Exploring Predictive Uncertainty and Calibration in NLP: A Study on the Impact of Method & Data Scarcity

This repository contains the code of the EMNLP 2022 paper "Exploring Predictive Uncertainty and Calibration in NLP: A Study on the Impact of Method & Data Scarcity" by Dennis Ulmer, Jes Frellsen und Christian Hardmeier.

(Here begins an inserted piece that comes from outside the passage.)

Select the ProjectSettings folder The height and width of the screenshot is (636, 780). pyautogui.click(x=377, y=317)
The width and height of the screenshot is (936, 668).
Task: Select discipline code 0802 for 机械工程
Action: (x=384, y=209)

This repository builds on the code in nlp-uncertainty-zoo, which is also one of the requirements of this project.

Repository structure

  • data/: Folder containing all the data used in the paper.
    • raw: Folders containing the raw datasets, i.e. clinc, danplus and finnish_ud (see Data section below for information on how to acquire them).
    • processed: Processed datasets using the same folder structure as raw. Produced by running the processing scripts located in scripts/.
  • img/: Containing all the plots used in the work.
    • qualitative/: Containing plots used for the qualitative analyses, corresponding to dan+ and finnish_ud.
    • scatter_plots/: Scatter plots depicting the relationships between calibration and uncertainty quality and task performance.
    • time/: Plots that show the development of token / sequence Kendall's tau correlations over the training time.
  • results/: All the results that are used in the paper.
    • significance_testing/: ASO values for different metrics and datasets between the models.
    • subsampling_verification/: Perplexity values obtained by the n-gram model for dataset splits, ood split and subsampled training splits.
    • The result of the directory contains files that are of the form <dataset_name>_<size>_<model_name>_<run>_<timestamp>. There are four different files per model run:
      • _uncertainty.csv: Uncertainty measurements per instance in the test set.
      • _uncertainty.pkl: Uncertainty measurements per instance as a pickle file.
      • _scores.pkl: Dictionary of all the final model scores.
      • _stats.csv: Evaluation scores per instance in the test set.
  • scripts/
    • check_subsampling_and_ood.py: Check the frequencies of labels and types in subsampled / OOD splits.
    • get_ngram_ppl.py: Compute the perplexity values for different (subsampled) splits. This requires a local installation of SRILM.
    • get_total_runtime_and_emissions.py: Calculate the total runtime and emissions over model runs.
    • preprocess_clinc.py: Preprocess the CLINC (Plus) dataset.
    • preprocess_danish.py: Preprocess the DanPlus dataset.
    • preprocess_finnish.py: Preprocess the FinnishUD dataset.
  • src/:
    • clinc_config.py: Model configs for CLINC (Plus).
    • config.py: General project config.
    • danplus_config.py: Model configs for Dan+.
    • data.py: Define DatasetBuilders for used datasets.
    • finnish_ud_config.py: Model configs for Finnish UD.
    • uncertainty_evaluation.py: Define how uncertainty and calibration is being evaluated.
  • sweeps/: Includes the information used for Weights & Biases hyperparameter sweeps.
  • format_results.py: Format results in Latex for table 2 in the paper.
  • hyperparameter_search.py: Run a hyperparameter search. Called by sweep.py.
  • plot_metrics_over_time.py: Plot the development of uncertainty metrics over time.
  • qualitative_analysis.py: Produce plots for the qualitative analysis of DanPlus and FinnishUD.
  • run_experiments.py: Run an experiment.
  • significance_testing.py: Perform significance tests.
  • sweep.py: Use the wandb agent to start a sweep. Calls hyperparameter_search.py.
  • visualize_results.py: Create scatter plots of results, comparing task and uncertainty / calibration performance.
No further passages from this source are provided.